*** PROVIDED MATERIAL Section Begins ***

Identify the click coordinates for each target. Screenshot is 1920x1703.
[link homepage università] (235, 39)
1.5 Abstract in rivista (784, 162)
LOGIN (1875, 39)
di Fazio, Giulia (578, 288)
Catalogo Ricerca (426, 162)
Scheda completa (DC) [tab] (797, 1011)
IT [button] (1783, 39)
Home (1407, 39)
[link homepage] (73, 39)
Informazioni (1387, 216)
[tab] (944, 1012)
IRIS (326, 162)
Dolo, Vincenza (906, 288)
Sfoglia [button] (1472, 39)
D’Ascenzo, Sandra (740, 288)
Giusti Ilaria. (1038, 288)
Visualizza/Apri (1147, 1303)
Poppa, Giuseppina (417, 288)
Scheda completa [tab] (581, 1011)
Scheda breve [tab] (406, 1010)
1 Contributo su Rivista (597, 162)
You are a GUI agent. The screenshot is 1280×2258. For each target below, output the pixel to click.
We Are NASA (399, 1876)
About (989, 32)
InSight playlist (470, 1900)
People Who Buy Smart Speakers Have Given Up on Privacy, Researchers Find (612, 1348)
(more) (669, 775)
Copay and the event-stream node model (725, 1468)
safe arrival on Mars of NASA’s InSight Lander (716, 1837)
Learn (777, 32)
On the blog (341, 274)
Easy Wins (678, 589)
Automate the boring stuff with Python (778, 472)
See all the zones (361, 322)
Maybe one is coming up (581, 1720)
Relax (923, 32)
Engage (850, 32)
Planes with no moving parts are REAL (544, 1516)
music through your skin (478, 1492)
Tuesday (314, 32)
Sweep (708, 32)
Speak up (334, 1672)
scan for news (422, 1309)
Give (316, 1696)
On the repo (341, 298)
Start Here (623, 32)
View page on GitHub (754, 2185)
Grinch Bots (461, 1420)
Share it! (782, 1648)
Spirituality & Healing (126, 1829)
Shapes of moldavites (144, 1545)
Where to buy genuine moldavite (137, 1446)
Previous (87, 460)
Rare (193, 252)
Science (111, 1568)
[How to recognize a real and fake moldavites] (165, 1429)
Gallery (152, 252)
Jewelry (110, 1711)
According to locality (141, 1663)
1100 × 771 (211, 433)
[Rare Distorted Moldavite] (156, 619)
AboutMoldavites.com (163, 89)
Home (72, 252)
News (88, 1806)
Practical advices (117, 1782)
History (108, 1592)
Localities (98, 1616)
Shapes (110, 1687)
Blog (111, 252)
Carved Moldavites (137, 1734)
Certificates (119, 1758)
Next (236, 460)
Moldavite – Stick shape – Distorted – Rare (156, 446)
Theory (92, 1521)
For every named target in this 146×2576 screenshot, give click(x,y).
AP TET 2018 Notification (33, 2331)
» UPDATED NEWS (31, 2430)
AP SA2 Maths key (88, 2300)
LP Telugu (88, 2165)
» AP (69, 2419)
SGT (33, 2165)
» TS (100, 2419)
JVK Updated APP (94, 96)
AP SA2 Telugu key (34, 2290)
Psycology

*** PROVIDED MATERIAL Section Ends ***

* **REQUIREMENT**: Copy the whole listing down exactly.

* **WRITTEN SOLUTION**:
Identify the click coordinates for each target. Screenshot is 1920x1703.
[link homepage università] (235, 39)
1.5 Abstract in rivista (784, 162)
LOGIN (1875, 39)
di Fazio, Giulia (578, 288)
Catalogo Ricerca (426, 162)
Scheda completa (DC) [tab] (797, 1011)
IT [button] (1783, 39)
Home (1407, 39)
[link homepage] (73, 39)
Informazioni (1387, 216)
[tab] (944, 1012)
IRIS (326, 162)
Dolo, Vincenza (906, 288)
Sfoglia [button] (1472, 39)
D’Ascenzo, Sandra (740, 288)
Giusti Ilaria. (1038, 288)
Visualizza/Apri (1147, 1303)
Poppa, Giuseppina (417, 288)
Scheda completa [tab] (581, 1011)
Scheda breve [tab] (406, 1010)
1 Contributo su Rivista (597, 162)
You are a GUI agent. The screenshot is 1280×2258. For each target below, output the pixel to click.
We Are NASA (399, 1876)
About (989, 32)
InSight playlist (470, 1900)
People Who Buy Smart Speakers Have Given Up on Privacy, Researchers Find (612, 1348)
(more) (669, 775)
Copay and the event-stream node model (725, 1468)
safe arrival on Mars of NASA’s InSight Lander (716, 1837)
Learn (777, 32)
On the blog (341, 274)
Easy Wins (678, 589)
Automate the boring stuff with Python (778, 472)
See all the zones (361, 322)
Maybe one is coming up (581, 1720)
Relax (923, 32)
Engage (850, 32)
Planes with no moving parts are REAL (544, 1516)
music through your skin (478, 1492)
Tuesday (314, 32)
Sweep (708, 32)
Speak up (334, 1672)
scan for news (422, 1309)
Give (316, 1696)
On the repo (341, 298)
Start Here (623, 32)
View page on GitHub (754, 2185)
Grinch Bots (461, 1420)
Share it! (782, 1648)
Spirituality & Healing (126, 1829)
Shapes of moldavites (144, 1545)
Where to buy genuine moldavite (137, 1446)
Previous (87, 460)
Rare (193, 252)
Science (111, 1568)
[How to recognize a real and fake moldavites] (165, 1429)
Gallery (152, 252)
Jewelry (110, 1711)
According to locality (141, 1663)
1100 × 771 (211, 433)
[Rare Distorted Moldavite] (156, 619)
AboutMoldavites.com (163, 89)
Home (72, 252)
News (88, 1806)
Practical advices (117, 1782)
History (108, 1592)
Localities (98, 1616)
Shapes (110, 1687)
Blog (111, 252)
Carved Moldavites (137, 1734)
Certificates (119, 1758)
Next (236, 460)
Moldavite – Stick shape – Distorted – Rare (156, 446)
Theory (92, 1521)
For every named target in this 146×2576 screenshot, give click(x,y).
AP TET 2018 Notification (33, 2331)
» UPDATED NEWS (31, 2430)
AP SA2 Maths key (88, 2300)
LP Telugu (88, 2165)
» AP (69, 2419)
SGT (33, 2165)
» TS (100, 2419)
JVK Updated APP (94, 96)
AP SA2 Telugu key (34, 2290)
Psycology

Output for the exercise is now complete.